▶ [SOURCE DOCUMENT]:

In kowtowing to those who benefit from these tax expenditures, the Tea party walks exactly the path worn by nearly every Republican and Democrat of the past three decades. It has in fact become the Yellow Brick Path to the American Dream, which no politician can do without.
It doesn’t matter whether we get a new progressive party or a new conservative party. It won’t really be new unless it dares to wean voters off their American dream and return them from Oz to the actual United States, whose diverse population with its randomly distributed wealth may have become too big any longer to govern itself, or even to raise the revenues it needs to keep functioning.
Justice22 over 13 years ago
I think Nem was referring to the Movie “Casa Blanca”, with Bogart and Bacall, Bogie and Bacall.
Similarities there..
7catsrule over 13 years ago
Yeah, definitely, Justice22. I was just getting ready to say Bogart but with Ingrid Bergman.
Justice22 over 13 years ago
^ hahaha,,, Thanks, Been years since I saw the movie. I don’t care who plays the parts as long as I enjoy the movie. Guess I got the Bogie and Bacal from the Statler Bros.
lewisbower over 13 years ago
Gee, I thought I mentioned Boggie and Casa Blanca 9 hours ago, but being as young as I am, I never saw Humphrey’s nickname in print.Where would I find it.
The lives of 2 small people don’t mean a hill of beans in this crazy world.
FriscoLou over 13 years ago
What drug causes people to think Bush was like a liberal? Talk about out of touch with reality. I love the way Nemesys holds out the possibility that a Teabag would vote for a Democrat, but then discounts the possibility on a technicality.
Two percent for Move-On in the ”Stone Mountain State” is almost progressive. The third party may be the Neo Confederate Party, with the usual suspects.

▶ [RECORDED INFORMATION]:
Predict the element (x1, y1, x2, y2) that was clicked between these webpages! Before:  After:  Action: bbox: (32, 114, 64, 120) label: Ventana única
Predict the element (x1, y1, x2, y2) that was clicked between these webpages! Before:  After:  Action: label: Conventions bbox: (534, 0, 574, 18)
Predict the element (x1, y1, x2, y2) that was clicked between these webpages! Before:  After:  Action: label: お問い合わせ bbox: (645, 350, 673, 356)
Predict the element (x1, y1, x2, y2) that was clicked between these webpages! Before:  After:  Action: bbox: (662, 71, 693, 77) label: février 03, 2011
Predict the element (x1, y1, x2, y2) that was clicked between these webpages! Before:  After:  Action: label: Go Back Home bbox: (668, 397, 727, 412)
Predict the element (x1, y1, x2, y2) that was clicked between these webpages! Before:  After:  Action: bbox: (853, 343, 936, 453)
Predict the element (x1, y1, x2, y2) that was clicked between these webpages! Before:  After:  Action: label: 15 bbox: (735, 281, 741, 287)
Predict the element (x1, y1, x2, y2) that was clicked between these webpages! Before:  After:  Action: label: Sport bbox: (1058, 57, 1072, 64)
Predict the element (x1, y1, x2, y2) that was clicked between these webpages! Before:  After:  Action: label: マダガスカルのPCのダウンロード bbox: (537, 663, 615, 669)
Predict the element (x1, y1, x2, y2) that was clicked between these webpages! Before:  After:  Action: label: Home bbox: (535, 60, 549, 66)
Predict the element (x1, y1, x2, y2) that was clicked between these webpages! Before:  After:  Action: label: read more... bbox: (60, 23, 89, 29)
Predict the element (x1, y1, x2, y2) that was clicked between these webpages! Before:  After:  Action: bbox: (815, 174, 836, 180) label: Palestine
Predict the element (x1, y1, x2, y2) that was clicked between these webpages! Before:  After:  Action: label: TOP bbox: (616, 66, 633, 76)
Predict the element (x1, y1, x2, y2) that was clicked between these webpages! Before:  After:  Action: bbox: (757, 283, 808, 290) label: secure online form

▶ [AIM OF THE TASK]: Continue the comment thread on the Tea Party and third parties from its last comment.

▶ [EXERCISE RESULT]:
BrianCrook over 13 years ago
I agree with you, Nemesys, that there is a faction w/in the Republican Party that can’t stand the dreadful Teapublican candidates, and that many of the Teapublican candidates—both winners & losers—are doing their party no favors: Governor Scott, Senator Paul (who wants to discuss his toilet), Tom Tancredo, Governor Walker, Joe Miller, Ken Buck, Linda McMahon, Christine O’Donnell, &, of course, Sharron Angle.
In addition, we really need not discuss the Tea-Bags any longer, because they are yesterday’s news. The Republican Party has absorbed a few of them & will use more of them, but many of them won’t see another term, and they will have a waning impact on these next two years and the election of 2012, in which there is no Republican candidate who can beat President Obama.
The vast majority of Congressional Republicans are returning to business as usual. They know that we will, rightly, blame them for a government shutdown, and they are beginning to take the heat for accomplishing nothing in these first ten weeks.
Your few citations of Rush Limbaugh, besides embarrassing yourself (why would anyone remember what Limbaugh says?), do not deny my points. We saw no Tea-Bags as Bush-Dick slaughtered Iraqi civilians & children, spent out nation into overwhelming debt, and steered the economy into disaster.
Everyone pays for Medicare, Nemesys. You cannot be against big government while collecting Medicare unless you are moronic, hypocritical, or both.
Thanks, Drome, but I would not call American wealth “randomly distributed”.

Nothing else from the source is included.